### [REQUIRED ACTION]
Print all the data, keeping every line exactly as it is.
-*-
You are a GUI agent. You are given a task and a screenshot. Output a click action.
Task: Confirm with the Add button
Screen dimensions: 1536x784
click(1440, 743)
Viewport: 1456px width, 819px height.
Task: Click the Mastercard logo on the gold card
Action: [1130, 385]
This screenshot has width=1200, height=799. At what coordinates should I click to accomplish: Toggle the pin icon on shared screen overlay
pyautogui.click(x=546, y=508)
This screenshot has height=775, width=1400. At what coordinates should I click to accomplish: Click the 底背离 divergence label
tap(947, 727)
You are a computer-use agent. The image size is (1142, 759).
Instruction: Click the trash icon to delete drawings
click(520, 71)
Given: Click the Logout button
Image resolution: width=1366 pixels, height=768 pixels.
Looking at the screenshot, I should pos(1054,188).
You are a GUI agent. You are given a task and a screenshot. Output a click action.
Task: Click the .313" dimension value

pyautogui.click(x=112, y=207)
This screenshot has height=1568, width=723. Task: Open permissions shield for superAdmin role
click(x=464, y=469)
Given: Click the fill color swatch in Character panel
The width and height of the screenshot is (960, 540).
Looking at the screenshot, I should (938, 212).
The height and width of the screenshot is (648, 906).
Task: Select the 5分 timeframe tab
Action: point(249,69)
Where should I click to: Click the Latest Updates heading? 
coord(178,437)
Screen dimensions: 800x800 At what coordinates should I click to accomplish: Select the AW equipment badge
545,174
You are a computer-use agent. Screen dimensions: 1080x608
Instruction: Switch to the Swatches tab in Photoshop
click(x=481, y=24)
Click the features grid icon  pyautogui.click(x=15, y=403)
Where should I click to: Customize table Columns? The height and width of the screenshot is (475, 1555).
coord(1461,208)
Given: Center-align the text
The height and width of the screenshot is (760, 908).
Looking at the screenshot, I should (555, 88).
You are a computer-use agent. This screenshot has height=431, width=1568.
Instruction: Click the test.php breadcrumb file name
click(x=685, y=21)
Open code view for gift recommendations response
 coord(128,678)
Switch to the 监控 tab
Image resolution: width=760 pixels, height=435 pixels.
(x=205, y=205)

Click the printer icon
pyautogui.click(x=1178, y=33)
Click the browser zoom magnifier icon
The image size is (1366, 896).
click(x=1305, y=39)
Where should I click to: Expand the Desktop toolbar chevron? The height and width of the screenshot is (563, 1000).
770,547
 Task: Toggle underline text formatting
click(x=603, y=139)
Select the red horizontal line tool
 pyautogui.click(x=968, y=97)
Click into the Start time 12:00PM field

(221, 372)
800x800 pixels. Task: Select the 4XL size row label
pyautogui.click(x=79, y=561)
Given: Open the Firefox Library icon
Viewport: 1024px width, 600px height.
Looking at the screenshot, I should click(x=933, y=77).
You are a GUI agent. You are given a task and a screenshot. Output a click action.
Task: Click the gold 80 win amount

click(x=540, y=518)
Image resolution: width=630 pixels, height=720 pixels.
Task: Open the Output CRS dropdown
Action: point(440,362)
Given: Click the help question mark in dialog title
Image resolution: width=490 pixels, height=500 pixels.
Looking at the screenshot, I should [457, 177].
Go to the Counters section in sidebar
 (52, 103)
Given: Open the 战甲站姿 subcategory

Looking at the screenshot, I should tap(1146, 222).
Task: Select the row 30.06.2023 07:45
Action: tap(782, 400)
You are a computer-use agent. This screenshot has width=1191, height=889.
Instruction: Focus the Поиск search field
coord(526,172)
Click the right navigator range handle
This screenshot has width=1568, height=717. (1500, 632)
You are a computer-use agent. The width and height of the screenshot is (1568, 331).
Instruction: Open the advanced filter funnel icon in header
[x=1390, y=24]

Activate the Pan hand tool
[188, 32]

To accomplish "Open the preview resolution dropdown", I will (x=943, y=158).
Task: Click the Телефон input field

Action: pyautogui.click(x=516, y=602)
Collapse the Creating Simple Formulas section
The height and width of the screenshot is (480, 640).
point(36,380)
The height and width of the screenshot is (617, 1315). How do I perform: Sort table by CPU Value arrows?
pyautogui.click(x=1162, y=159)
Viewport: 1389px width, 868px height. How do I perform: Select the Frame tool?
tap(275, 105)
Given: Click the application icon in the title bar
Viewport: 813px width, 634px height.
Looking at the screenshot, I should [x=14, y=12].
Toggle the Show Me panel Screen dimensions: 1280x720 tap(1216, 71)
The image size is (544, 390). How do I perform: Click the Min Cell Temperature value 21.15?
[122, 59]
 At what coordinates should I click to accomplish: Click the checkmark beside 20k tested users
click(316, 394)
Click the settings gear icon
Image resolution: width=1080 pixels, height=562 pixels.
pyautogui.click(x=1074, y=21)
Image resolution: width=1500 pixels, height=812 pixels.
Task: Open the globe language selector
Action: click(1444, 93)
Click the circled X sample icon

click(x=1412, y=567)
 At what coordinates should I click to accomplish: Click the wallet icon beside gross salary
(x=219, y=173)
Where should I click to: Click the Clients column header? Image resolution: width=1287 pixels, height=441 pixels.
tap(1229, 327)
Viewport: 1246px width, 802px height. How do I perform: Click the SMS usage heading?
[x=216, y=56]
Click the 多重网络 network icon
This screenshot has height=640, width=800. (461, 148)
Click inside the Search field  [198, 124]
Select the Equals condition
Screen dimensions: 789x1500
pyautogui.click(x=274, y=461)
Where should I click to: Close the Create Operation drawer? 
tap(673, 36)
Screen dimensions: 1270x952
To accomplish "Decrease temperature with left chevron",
-*-
### [RESPONSE BOX]
You are a GUI agent. You are given a task and a screenshot. Output a click action.
Task: Confirm with the Add button
Screen dimensions: 1536x784
click(1440, 743)
Viewport: 1456px width, 819px height.
Task: Click the Mastercard logo on the gold card
Action: [1130, 385]
This screenshot has width=1200, height=799. At what coordinates should I click to accomplish: Toggle the pin icon on shared screen overlay
pyautogui.click(x=546, y=508)
This screenshot has height=775, width=1400. At what coordinates should I click to accomplish: Click the 底背离 divergence label
tap(947, 727)
You are a computer-use agent. The image size is (1142, 759).
Instruction: Click the trash icon to delete drawings
click(520, 71)
Given: Click the Logout button
Image resolution: width=1366 pixels, height=768 pixels.
Looking at the screenshot, I should pos(1054,188).
You are a GUI agent. You are given a task and a screenshot. Output a click action.
Task: Click the .313" dimension value

pyautogui.click(x=112, y=207)
This screenshot has height=1568, width=723. Task: Open permissions shield for superAdmin role
click(x=464, y=469)
Given: Click the fill color swatch in Character panel
The width and height of the screenshot is (960, 540).
Looking at the screenshot, I should (938, 212).
The height and width of the screenshot is (648, 906).
Task: Select the 5分 timeframe tab
Action: point(249,69)
Where should I click to: Click the Latest Updates heading? 
coord(178,437)
Screen dimensions: 800x800 At what coordinates should I click to accomplish: Select the AW equipment badge
545,174
You are a computer-use agent. Screen dimensions: 1080x608
Instruction: Switch to the Swatches tab in Photoshop
click(x=481, y=24)
Click the features grid icon  pyautogui.click(x=15, y=403)
Where should I click to: Customize table Columns? The height and width of the screenshot is (475, 1555).
coord(1461,208)
Given: Center-align the text
The height and width of the screenshot is (760, 908).
Looking at the screenshot, I should (555, 88).
You are a computer-use agent. This screenshot has height=431, width=1568.
Instruction: Click the test.php breadcrumb file name
click(x=685, y=21)
Open code view for gift recommendations response
 coord(128,678)
Switch to the 监控 tab
Image resolution: width=760 pixels, height=435 pixels.
(x=205, y=205)

Click the printer icon
pyautogui.click(x=1178, y=33)
Click the browser zoom magnifier icon
The image size is (1366, 896).
click(x=1305, y=39)
Where should I click to: Expand the Desktop toolbar chevron? The height and width of the screenshot is (563, 1000).
770,547
 Task: Toggle underline text formatting
click(x=603, y=139)
Select the red horizontal line tool
 pyautogui.click(x=968, y=97)
Click into the Start time 12:00PM field

(221, 372)
800x800 pixels. Task: Select the 4XL size row label
pyautogui.click(x=79, y=561)
Given: Open the Firefox Library icon
Viewport: 1024px width, 600px height.
Looking at the screenshot, I should click(x=933, y=77).
You are a GUI agent. You are given a task and a screenshot. Output a click action.
Task: Click the gold 80 win amount

click(x=540, y=518)
Image resolution: width=630 pixels, height=720 pixels.
Task: Open the Output CRS dropdown
Action: point(440,362)
Given: Click the help question mark in dialog title
Image resolution: width=490 pixels, height=500 pixels.
Looking at the screenshot, I should [457, 177].
Go to the Counters section in sidebar
 (52, 103)
Given: Open the 战甲站姿 subcategory

Looking at the screenshot, I should tap(1146, 222).
Task: Select the row 30.06.2023 07:45
Action: tap(782, 400)
You are a computer-use agent. This screenshot has width=1191, height=889.
Instruction: Focus the Поиск search field
coord(526,172)
Click the right navigator range handle
This screenshot has width=1568, height=717. (1500, 632)
You are a computer-use agent. The width and height of the screenshot is (1568, 331).
Instruction: Open the advanced filter funnel icon in header
[x=1390, y=24]

Activate the Pan hand tool
[188, 32]

To accomplish "Open the preview resolution dropdown", I will (x=943, y=158).
Task: Click the Телефон input field

Action: pyautogui.click(x=516, y=602)
Collapse the Creating Simple Formulas section
The height and width of the screenshot is (480, 640).
point(36,380)
The height and width of the screenshot is (617, 1315). How do I perform: Sort table by CPU Value arrows?
pyautogui.click(x=1162, y=159)
Viewport: 1389px width, 868px height. How do I perform: Select the Frame tool?
tap(275, 105)
Given: Click the application icon in the title bar
Viewport: 813px width, 634px height.
Looking at the screenshot, I should [x=14, y=12].
Toggle the Show Me panel Screen dimensions: 1280x720 tap(1216, 71)
The image size is (544, 390). How do I perform: Click the Min Cell Temperature value 21.15?
[122, 59]
 At what coordinates should I click to accomplish: Click the checkmark beside 20k tested users
click(316, 394)
Click the settings gear icon
Image resolution: width=1080 pixels, height=562 pixels.
pyautogui.click(x=1074, y=21)
Image resolution: width=1500 pixels, height=812 pixels.
Task: Open the globe language selector
Action: click(1444, 93)
Click the circled X sample icon

click(x=1412, y=567)
 At what coordinates should I click to accomplish: Click the wallet icon beside gross salary
(x=219, y=173)
Where should I click to: Click the Clients column header? Image resolution: width=1287 pixels, height=441 pixels.
tap(1229, 327)
Viewport: 1246px width, 802px height. How do I perform: Click the SMS usage heading?
[x=216, y=56]
Click the 多重网络 network icon
This screenshot has height=640, width=800. (461, 148)
Click inside the Search field  [198, 124]
Select the Equals condition
Screen dimensions: 789x1500
pyautogui.click(x=274, y=461)
Where should I click to: Close the Create Operation drawer? 
tap(673, 36)
Screen dimensions: 1270x952
To accomplish "Decrease temperature with left chevron",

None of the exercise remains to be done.